During the conversation on this month’s episode of the Cult Film Club, we spent some time discussing the visual style of the vampires portrayed in From Dusk Till Dawn. We were trying to figure out when the trend of the more monstrous design, being fully “Vamped-Out”, started and what flicks influenced the look of the vampires that inhabited the Titty Twister. We threw out flicks like The Lost Boys, Bram Stoker’s Dracula, and Buffy the Vampire Slayer (the show and the movie) as productions that broached this first, but it turns out we were both a bit right and very ignorant of the fugly vampires of cinema. So I thought it would be an interesting exercise to track down as many grotesque vampires as I could find and try to get a better feel for this sub-genre of vampiric design.

Traditionally, vampires in film have been highly romanticized playing on the sexuality of the attraction, hunting, and obsession aspects of the genre. Generally handsome leading men have been cast in the roles of characters like Dracula, Vlad Tepes, Lestat, or the dozens of Counts or Princes of Darkness, but there are also a lot of beautiful ladies that have taken on the roles of Camilla, Countess Bathory, or other Princesses of Darkness. Of the hundred or so films I dug into, 90% of the time the creature was depicted as human, maybe pale or ashen skinned, typically had long, symmetrical fangs, and might have had uniquely colored eyes (usually yellow or red.)

The vampires I was looking for on the other hand were truly creatures of darkness. Take the Mexican vampires in Tarantino and Rodriguez’s From Dusk Till Dawn. Though like in most vampire mythos the characters are depicted as very normal humans at first, when these characters vamp-out they take on insanely serpentine or grotesque features. One of the most famous is the character played by Salma Hayek, Santanico Pandemonium, the potential head vampire and dancer at the Titty Twister. Her make-up was extremely serpentine, so much so that she was missing all of her teeth between her canines which was a very unique look. As a side note, visually, one of the most often seen design choices in vampire effects makeup and prosthetics is the placement of fangs in the mouth. A, are there even fangs? B, if so, what teeth are typically used? The canine teeth are the most obvious and most used teeth, but as we’ll see below there can be all over the place (or even all of the teeth!)

Since From Dusk Till Dawn spawned this conversation, I thought I should highlight the various manifestations of vampire makeup seen in the film. Up top we have a group of seriously fugly naked vampires that take a lot of influence from wolves, bats, and snakes. These would either be the ultimate or most generic depending on your point of view. But not all of the vampires took this form. Quentin Tarantio, who plays psychopath Richie Gecko in the film, has a much different look to his vamp-out. Taking a cue from his naturally high forehead and distinct chin, KNB effects went with a design that highlighted these features giving him a “large noggin” vamp-out. His final form reminds me more of Viggo the Carpathian from Ghostbusters II than a vampire per-se, but it was very effective on screen to say the least.

Records from a collection
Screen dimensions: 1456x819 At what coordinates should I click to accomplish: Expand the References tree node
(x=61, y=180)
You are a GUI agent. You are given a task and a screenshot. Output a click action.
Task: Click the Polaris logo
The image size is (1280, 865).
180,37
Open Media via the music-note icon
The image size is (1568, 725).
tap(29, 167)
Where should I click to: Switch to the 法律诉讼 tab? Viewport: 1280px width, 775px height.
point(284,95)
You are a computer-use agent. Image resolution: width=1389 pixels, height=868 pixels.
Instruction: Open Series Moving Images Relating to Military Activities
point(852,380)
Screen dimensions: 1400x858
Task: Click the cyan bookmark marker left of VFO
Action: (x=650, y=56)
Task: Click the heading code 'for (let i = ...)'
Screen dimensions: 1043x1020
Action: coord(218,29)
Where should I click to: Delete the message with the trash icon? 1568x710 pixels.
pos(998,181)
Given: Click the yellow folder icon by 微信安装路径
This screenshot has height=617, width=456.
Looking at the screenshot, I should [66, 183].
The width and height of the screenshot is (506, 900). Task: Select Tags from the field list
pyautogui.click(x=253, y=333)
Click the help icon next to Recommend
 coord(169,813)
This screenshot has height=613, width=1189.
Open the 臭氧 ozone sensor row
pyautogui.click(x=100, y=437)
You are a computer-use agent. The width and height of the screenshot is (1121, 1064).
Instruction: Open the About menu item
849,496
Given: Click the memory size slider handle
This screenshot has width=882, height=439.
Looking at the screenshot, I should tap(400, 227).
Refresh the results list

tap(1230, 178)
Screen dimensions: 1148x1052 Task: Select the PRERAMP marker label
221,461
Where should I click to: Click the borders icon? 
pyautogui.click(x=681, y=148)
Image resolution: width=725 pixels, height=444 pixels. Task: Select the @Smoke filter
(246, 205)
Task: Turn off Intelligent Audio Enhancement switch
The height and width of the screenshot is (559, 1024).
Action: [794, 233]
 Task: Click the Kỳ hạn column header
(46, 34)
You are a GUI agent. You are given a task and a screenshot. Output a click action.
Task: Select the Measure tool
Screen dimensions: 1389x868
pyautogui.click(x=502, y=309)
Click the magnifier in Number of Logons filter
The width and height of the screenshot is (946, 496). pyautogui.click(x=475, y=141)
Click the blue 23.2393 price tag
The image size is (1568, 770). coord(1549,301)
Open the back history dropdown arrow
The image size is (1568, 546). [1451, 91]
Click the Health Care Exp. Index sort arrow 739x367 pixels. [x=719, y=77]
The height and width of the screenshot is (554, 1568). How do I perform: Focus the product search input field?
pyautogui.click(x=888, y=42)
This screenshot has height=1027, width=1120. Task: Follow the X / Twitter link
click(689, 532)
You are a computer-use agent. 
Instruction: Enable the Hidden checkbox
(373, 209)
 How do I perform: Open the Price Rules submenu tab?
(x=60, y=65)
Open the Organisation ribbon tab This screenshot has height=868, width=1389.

WRITTEN EXERCISE 1 |
From the article on vampire makeup, reproduce the passage from "Traditionally, vampires in" up to and including "yellow or red.)", swapping "handsome" for "charming".
WRITTEN EXERCISE 2 |
Answer these questions using the article on vampire makeup:
(a) In what percentage of the films the writer examined was the creature depicted as human?
(b) Which actress played Santanico Pandemonium?
(c) Which effects team designed the "large noggin" vamp-out?
These records were drawn from a separate source.

FINISHED ANSWER 1 |
Traditionally, vampires in film have been highly romanticized playing on the sexuality of the attraction, hunting, and obsession aspects of the genre. Generally charming leading men have been cast in the roles of characters like Dracula, Vlad Tepes, Lestat, or the dozens of Counts or Princes of Darkness, but there are also a lot of beautiful ladies that have taken on the roles of Camilla, Countess Bathory, or other Princesses of Darkness. Of the hundred or so films I dug into, 90% of the time the creature was depicted as human, maybe pale or ashen skinned, typically had long, symmetrical fangs, and might have had uniquely colored eyes (usually yellow or red.)

FINISHED ANSWER 2 |
(a) 90%
(b) Salma Hayek
(c) KNB effects